# Start of EXERCISE INPUT

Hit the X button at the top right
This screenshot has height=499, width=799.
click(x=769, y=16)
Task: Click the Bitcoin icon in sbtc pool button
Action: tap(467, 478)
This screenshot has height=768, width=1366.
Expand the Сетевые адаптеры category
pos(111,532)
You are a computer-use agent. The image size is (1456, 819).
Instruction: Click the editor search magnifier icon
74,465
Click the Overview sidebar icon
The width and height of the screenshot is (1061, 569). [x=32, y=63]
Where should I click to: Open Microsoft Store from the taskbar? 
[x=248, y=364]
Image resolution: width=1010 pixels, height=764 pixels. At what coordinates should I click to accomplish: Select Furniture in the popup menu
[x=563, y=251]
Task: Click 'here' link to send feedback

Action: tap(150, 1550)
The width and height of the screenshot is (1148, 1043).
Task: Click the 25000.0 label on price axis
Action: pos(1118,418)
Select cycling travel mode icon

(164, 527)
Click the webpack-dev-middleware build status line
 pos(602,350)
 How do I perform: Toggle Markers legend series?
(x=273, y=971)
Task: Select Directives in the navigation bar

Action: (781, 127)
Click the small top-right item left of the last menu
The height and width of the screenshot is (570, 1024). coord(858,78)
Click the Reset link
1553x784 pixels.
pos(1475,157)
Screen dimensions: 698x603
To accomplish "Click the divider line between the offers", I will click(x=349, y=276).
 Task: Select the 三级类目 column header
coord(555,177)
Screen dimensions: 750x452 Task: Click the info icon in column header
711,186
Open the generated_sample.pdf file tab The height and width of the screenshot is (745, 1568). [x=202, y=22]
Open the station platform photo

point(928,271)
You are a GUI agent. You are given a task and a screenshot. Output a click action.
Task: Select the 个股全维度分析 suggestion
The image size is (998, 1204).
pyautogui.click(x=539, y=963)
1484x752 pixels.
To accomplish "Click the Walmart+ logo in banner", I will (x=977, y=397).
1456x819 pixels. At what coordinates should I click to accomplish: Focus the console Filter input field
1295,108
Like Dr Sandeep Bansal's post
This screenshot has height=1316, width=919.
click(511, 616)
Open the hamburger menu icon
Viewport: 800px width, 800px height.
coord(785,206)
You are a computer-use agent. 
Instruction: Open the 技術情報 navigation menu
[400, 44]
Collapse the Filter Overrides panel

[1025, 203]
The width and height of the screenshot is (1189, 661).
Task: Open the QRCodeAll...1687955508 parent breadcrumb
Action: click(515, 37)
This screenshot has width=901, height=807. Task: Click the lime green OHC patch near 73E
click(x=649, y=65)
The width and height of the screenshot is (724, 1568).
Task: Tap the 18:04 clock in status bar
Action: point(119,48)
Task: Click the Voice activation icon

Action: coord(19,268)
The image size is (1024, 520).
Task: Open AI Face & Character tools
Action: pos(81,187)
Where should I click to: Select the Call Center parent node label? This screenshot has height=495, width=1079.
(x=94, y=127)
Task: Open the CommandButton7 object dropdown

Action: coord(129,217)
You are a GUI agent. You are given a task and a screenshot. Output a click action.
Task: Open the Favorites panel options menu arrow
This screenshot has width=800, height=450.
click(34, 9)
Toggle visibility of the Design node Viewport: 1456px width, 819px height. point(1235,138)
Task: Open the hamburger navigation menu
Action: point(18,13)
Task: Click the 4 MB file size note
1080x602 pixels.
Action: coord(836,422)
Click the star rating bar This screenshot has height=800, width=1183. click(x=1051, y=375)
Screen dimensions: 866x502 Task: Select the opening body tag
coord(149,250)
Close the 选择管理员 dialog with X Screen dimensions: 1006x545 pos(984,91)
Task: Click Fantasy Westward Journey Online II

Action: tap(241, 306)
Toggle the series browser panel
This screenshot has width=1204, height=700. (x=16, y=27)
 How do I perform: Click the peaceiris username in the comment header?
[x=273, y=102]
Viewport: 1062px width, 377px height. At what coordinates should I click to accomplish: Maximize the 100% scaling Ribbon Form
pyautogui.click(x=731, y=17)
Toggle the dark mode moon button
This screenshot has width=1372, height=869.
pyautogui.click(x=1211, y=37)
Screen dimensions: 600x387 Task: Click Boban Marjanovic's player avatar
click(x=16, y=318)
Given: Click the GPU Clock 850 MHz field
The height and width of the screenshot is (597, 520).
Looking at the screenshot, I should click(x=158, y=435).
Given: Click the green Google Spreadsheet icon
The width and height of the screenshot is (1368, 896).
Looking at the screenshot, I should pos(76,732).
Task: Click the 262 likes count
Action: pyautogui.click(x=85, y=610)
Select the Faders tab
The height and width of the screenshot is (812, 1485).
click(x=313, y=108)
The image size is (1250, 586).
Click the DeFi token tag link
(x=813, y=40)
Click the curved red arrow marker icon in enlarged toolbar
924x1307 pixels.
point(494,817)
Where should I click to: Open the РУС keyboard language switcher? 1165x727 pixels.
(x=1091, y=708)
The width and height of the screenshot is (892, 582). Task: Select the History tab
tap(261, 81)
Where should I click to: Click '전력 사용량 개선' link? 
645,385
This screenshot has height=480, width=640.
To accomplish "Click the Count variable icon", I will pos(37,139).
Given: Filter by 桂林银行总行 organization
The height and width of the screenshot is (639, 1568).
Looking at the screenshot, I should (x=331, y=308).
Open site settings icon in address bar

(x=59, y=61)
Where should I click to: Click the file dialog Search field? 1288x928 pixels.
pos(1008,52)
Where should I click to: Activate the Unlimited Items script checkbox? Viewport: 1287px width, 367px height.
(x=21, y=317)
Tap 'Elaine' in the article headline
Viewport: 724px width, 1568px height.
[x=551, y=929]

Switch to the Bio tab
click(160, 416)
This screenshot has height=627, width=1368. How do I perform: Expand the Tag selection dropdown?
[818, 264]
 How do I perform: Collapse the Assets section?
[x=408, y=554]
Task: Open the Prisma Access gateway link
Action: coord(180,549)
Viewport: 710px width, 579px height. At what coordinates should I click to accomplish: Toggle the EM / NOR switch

# End of EXERCISE INPUT

◆ EXERCISE AIM: Copy the lines above, from the line containing "Task: Click the Voice activation icon" through the line containing "This screenshot has width=1204, height=700.", including both of those lines.

◆ COMPLETED TASK:
Task: Click the Voice activation icon

Action: coord(19,268)
The image size is (1024, 520).
Task: Open AI Face & Character tools
Action: pos(81,187)
Where should I click to: Select the Call Center parent node label? This screenshot has height=495, width=1079.
(x=94, y=127)
Task: Open the CommandButton7 object dropdown

Action: coord(129,217)
You are a GUI agent. You are given a task and a screenshot. Output a click action.
Task: Open the Favorites panel options menu arrow
This screenshot has width=800, height=450.
click(34, 9)
Toggle visibility of the Design node Viewport: 1456px width, 819px height. point(1235,138)
Task: Open the hamburger navigation menu
Action: point(18,13)
Task: Click the 4 MB file size note
1080x602 pixels.
Action: coord(836,422)
Click the star rating bar This screenshot has height=800, width=1183. click(x=1051, y=375)
Screen dimensions: 866x502 Task: Select the opening body tag
coord(149,250)
Close the 选择管理员 dialog with X Screen dimensions: 1006x545 pos(984,91)
Task: Click Fantasy Westward Journey Online II

Action: tap(241, 306)
Toggle the series browser panel
This screenshot has width=1204, height=700. (x=16, y=27)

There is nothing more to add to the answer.